§ **GIVEN PROBLEM**
Rewrite the data below, putting "Where do I click to:" wherever "Where should I click to:" appears and changing nothing else.

————

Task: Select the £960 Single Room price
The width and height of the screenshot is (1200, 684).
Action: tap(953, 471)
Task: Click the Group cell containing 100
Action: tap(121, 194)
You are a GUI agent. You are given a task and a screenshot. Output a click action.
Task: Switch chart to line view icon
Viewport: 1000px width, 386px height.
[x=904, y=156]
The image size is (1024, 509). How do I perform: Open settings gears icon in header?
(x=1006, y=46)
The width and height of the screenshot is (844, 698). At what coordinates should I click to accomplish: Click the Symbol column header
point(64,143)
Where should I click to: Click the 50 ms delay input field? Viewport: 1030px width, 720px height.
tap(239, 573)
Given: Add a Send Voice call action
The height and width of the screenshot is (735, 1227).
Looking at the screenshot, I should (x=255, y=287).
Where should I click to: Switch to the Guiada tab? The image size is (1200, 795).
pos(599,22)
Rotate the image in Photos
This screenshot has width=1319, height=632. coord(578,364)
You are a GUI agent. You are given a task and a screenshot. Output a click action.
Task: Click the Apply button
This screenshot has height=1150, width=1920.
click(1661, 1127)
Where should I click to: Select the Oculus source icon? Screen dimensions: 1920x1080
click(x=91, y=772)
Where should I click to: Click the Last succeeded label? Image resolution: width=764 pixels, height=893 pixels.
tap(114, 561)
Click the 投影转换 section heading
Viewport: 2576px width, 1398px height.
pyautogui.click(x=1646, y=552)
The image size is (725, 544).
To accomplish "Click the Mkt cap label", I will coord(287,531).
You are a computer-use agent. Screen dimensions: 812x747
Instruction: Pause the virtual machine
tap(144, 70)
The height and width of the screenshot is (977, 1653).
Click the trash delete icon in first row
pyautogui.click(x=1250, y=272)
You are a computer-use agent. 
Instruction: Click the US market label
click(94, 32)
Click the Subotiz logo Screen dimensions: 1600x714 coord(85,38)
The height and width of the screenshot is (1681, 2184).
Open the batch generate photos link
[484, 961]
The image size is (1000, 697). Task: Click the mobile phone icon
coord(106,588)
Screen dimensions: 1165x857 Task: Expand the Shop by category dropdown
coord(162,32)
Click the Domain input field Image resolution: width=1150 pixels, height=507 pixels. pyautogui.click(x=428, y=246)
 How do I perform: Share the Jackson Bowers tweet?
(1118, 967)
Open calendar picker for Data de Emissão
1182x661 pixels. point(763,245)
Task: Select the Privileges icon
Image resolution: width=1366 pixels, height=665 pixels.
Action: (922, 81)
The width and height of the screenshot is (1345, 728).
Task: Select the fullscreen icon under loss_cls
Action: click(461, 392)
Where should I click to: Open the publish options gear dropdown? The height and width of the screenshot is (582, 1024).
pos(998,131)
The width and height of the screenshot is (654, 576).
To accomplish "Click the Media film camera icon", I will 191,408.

————

§ **SOLUTION TO THIS PROBLEM**
Task: Select the £960 Single Room price
The width and height of the screenshot is (1200, 684).
Action: tap(953, 471)
Task: Click the Group cell containing 100
Action: tap(121, 194)
You are a GUI agent. You are given a task and a screenshot. Output a click action.
Task: Switch chart to line view icon
Viewport: 1000px width, 386px height.
[x=904, y=156]
The image size is (1024, 509). How do I perform: Open settings gears icon in header?
(x=1006, y=46)
The width and height of the screenshot is (844, 698). At what coordinates should I click to accomplish: Click the Symbol column header
point(64,143)
Where do I click to: Click the 50 ms delay input field? Viewport: 1030px width, 720px height.
tap(239, 573)
Given: Add a Send Voice call action
The height and width of the screenshot is (735, 1227).
Looking at the screenshot, I should (x=255, y=287).
Where do I click to: Switch to the Guiada tab? The image size is (1200, 795).
pos(599,22)
Rotate the image in Photos
This screenshot has width=1319, height=632. coord(578,364)
You are a GUI agent. You are given a task and a screenshot. Output a click action.
Task: Click the Apply button
This screenshot has height=1150, width=1920.
click(1661, 1127)
Where do I click to: Select the Oculus source icon? Screen dimensions: 1920x1080
click(x=91, y=772)
Where do I click to: Click the Last succeeded label? Image resolution: width=764 pixels, height=893 pixels.
tap(114, 561)
Click the 投影转换 section heading
Viewport: 2576px width, 1398px height.
pyautogui.click(x=1646, y=552)
The image size is (725, 544).
To accomplish "Click the Mkt cap label", I will coord(287,531).
You are a computer-use agent. Screen dimensions: 812x747
Instruction: Pause the virtual machine
tap(144, 70)
The height and width of the screenshot is (977, 1653).
Click the trash delete icon in first row
pyautogui.click(x=1250, y=272)
You are a computer-use agent. 
Instruction: Click the US market label
click(94, 32)
Click the Subotiz logo Screen dimensions: 1600x714 coord(85,38)
The height and width of the screenshot is (1681, 2184).
Open the batch generate photos link
[484, 961]
The image size is (1000, 697). Task: Click the mobile phone icon
coord(106,588)
Screen dimensions: 1165x857 Task: Expand the Shop by category dropdown
coord(162,32)
Click the Domain input field Image resolution: width=1150 pixels, height=507 pixels. pyautogui.click(x=428, y=246)
 How do I perform: Share the Jackson Bowers tweet?
(1118, 967)
Open calendar picker for Data de Emissão
1182x661 pixels. point(763,245)
Task: Select the Privileges icon
Image resolution: width=1366 pixels, height=665 pixels.
Action: (922, 81)
The width and height of the screenshot is (1345, 728).
Task: Select the fullscreen icon under loss_cls
Action: click(461, 392)
Where do I click to: Open the publish options gear dropdown? The height and width of the screenshot is (582, 1024).
pos(998,131)
The width and height of the screenshot is (654, 576).
To accomplish "Click the Media film camera icon", I will 191,408.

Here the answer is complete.